■ READING PASSAGE
A sermon on Hebrews 7: 23-28 by Nathan Nettleton
I remember going to a Larry Norman concert in about 1982. Those of you who are under thirty probably don’t remember Larry but he was one of the great heroes of Christian rock music in the 1970’s, perhaps best remembered for his waist length blonde hair and his song “Why should the devil have all the good music?”
Anyway at this concert Larry Norman was taking the mickey out of some of our approaches to evangelism, something we were talking about in part of our meeting last week, talking about our faith with other people. He was taking off the way your stereotypic bible-bashers get stuck in cliches that don’t mean anything to others. “Are you saved brother?” “I didn’t know I was in danger.” “I mean are you washed in the blood of the lamb?” “I hope not.”
That image has stayed with me as a constant reminder of the danger of our words losing their meaning by over use and changing contexts, so that our message sounds irrelevant. And some of the most central concepts of our understanding of the Christian gospel can be in danger of this loss of meaning.
Our reading from the letter to the Hebrews uses the image of Jesus as High Priest offering sacrifices for the sins of the people, in order to save those who will approach God through him. Now this image was immediately understandable to a first century Jew whose whole understanding of God revolved around the temple sacrificial system. Sacrifices had to be made by bringing a particular animal to the priest who would cut its throat and then burn it on the altar and this was understood to satisfy an angry God who would then cancel your punishment and accept your prayer. Many tribal societies have a similar view of how to approach a god, and so the image still works in some places, but in our society there is no obvious parallel for the image to draw its meaning from.

■ EXCERPTED RECORDS
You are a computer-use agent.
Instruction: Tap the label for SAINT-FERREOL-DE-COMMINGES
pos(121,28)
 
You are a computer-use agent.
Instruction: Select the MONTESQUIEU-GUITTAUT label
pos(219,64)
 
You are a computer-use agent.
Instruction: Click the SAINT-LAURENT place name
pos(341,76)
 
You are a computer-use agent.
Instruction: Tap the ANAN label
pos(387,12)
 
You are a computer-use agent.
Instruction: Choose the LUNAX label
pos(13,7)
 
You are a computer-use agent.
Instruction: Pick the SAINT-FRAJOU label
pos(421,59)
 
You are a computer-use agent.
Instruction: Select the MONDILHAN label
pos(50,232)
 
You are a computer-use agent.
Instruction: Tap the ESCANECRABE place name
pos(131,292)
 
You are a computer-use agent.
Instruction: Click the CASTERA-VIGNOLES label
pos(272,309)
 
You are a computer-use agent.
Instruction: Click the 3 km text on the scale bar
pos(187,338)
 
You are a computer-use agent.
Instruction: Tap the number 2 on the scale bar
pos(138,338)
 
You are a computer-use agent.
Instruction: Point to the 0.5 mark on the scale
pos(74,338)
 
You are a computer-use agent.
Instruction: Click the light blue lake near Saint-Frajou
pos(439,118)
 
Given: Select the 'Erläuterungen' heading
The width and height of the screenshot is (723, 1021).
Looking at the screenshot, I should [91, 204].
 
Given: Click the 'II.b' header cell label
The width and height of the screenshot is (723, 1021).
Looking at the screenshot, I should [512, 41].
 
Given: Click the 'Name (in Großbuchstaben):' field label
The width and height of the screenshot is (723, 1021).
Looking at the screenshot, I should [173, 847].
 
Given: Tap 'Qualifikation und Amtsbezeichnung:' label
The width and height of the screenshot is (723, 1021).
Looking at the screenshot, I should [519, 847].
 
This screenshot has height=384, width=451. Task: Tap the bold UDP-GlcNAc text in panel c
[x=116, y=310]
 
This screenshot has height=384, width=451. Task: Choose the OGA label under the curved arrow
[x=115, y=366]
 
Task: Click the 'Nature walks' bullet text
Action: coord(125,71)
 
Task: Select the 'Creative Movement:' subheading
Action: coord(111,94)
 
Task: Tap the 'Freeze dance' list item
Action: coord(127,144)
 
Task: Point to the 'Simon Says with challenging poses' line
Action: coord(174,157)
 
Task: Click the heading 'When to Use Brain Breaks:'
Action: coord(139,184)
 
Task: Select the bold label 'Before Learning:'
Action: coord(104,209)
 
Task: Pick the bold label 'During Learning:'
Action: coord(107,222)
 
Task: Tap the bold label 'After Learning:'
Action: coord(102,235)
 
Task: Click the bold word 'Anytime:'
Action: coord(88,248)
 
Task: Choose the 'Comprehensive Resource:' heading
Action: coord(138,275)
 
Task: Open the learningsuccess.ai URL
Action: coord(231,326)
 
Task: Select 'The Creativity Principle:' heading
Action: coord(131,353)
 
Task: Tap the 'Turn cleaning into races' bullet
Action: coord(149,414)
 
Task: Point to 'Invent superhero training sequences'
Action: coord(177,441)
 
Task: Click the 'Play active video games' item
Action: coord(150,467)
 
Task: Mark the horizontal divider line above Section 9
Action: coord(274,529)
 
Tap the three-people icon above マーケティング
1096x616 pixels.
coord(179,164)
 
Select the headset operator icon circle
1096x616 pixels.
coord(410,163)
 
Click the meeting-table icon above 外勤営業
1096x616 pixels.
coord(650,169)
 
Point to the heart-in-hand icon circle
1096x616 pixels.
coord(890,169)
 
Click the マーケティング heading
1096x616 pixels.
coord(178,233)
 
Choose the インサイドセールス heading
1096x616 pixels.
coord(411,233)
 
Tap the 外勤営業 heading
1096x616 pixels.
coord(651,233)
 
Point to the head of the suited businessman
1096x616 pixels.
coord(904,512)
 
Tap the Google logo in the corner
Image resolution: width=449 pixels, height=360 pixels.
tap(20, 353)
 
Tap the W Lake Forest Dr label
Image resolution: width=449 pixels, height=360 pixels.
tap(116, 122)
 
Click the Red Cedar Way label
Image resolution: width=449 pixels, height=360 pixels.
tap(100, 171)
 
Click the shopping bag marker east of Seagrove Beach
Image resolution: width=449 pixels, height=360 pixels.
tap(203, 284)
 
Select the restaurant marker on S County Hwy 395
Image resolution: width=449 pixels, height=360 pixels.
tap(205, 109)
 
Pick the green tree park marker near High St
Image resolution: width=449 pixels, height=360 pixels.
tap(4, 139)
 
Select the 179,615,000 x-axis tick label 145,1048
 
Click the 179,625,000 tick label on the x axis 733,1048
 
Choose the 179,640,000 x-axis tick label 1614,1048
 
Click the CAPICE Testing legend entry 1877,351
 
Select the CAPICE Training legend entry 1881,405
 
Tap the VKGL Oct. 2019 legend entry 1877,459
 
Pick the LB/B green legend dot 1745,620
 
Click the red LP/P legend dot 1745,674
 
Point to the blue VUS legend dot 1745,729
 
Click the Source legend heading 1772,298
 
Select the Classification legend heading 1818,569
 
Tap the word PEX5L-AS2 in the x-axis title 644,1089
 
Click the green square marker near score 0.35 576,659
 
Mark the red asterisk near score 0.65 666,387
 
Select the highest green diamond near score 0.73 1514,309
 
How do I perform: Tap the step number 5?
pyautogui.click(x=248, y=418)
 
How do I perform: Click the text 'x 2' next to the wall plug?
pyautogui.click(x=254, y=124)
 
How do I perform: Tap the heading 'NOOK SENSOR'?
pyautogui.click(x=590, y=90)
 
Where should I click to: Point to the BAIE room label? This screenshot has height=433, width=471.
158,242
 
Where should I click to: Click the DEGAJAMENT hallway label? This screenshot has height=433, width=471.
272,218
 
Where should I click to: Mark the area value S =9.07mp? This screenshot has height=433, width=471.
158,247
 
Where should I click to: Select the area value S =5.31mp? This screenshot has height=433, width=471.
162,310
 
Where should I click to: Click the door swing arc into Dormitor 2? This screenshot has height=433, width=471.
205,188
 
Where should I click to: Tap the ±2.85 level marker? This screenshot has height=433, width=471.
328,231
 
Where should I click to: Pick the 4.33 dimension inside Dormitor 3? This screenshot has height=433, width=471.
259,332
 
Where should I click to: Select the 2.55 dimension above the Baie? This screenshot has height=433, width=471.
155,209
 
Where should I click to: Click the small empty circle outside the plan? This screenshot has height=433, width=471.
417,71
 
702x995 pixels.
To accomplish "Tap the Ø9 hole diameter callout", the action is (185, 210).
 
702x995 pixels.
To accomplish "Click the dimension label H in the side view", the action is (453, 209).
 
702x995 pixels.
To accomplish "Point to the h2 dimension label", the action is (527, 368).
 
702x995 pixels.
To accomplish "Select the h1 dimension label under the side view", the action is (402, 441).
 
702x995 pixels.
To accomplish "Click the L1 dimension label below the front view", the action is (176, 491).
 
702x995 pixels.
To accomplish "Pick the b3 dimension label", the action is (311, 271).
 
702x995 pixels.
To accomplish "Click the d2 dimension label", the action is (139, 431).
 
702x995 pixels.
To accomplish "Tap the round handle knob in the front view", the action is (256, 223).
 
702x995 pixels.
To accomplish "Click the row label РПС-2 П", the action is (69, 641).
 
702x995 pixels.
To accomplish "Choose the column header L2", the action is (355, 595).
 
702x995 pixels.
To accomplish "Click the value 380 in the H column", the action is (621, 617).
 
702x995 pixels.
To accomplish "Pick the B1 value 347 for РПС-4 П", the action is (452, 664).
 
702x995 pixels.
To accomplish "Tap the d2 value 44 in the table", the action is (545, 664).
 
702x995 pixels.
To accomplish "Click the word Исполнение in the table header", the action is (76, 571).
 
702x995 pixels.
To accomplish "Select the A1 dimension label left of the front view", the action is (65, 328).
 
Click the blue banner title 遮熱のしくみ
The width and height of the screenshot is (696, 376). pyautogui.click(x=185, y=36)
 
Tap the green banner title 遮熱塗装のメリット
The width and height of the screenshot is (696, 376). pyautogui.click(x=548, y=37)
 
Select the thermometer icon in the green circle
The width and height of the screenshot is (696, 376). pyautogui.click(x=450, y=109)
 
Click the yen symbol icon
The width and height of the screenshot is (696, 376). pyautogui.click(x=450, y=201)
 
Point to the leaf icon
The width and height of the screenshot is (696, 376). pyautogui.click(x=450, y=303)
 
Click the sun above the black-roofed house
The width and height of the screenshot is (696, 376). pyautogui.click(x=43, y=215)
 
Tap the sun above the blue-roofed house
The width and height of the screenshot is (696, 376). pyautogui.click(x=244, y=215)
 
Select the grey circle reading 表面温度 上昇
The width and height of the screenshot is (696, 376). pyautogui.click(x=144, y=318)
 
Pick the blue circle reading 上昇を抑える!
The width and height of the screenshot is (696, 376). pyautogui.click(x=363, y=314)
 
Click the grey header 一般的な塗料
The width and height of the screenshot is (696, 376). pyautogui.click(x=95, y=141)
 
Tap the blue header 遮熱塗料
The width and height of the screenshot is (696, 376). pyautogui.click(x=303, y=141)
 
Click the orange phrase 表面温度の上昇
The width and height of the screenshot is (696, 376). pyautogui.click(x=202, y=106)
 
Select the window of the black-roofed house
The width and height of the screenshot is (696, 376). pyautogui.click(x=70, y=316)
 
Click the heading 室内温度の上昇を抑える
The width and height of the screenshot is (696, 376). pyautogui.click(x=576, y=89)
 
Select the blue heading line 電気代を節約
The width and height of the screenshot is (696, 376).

■ PROBLEM 1
List every line of spoken dialogue that the sermon quotes from the Larry Norman concert.
■ PROBLEM 2
Carry on the sermon on Hebrews 7 past its final paragraph.
The entries were taken from a different source than the sermon.

■ REPLY 1
"Are you saved brother?"
"I didn't know I was in danger."
"I mean are you washed in the blood of the lamb?"
"I hope not."

■ REPLY 2
So when we want to speak of being saved through Jesus, images of dead sheep going up in smoke may not be all that helpful to most people. But what is it we are wanting to say? We know that we have experienced something real and important, but finding the words for our experience is often difficult and grabbing for biblical cliches is temptingly easy.
It’s easier for some people because their need for salvation is more obvious. When we look at a Karen refugee camp on the Thai Burma border on the television news, the concept of being saved has immediate content. They are the poor and the dispossessed, the ripped off and oppressed and to describe Jesus as Liberator, as Saviour has an immediate concrete political, social and economic application. If you stand in the midst of that camp as the Burmese army advances and read the final verses of our Psalm, “Evil kills its own kind, dooms the wicked to death. God saves those who keep faith; no trusting soul is doomed,” their will be no uncertainty about what you are talking about, about why a saviour might be needed. The people are in grave danger. They need rescuing. Jesus saves.
Now I could pursue that topic, and speak of our responsibilities to our brothers and sisters in the Karen camps or in Nagaland on the other side of Burma. Both ravaged by war and oppression by foreign powers. And coincidentally both predominantly Baptist so that it is even harder for us to pretend they have nothing to do with us. But I’ve preached that sermon before, and you know what I think, and this morning I want to take another line.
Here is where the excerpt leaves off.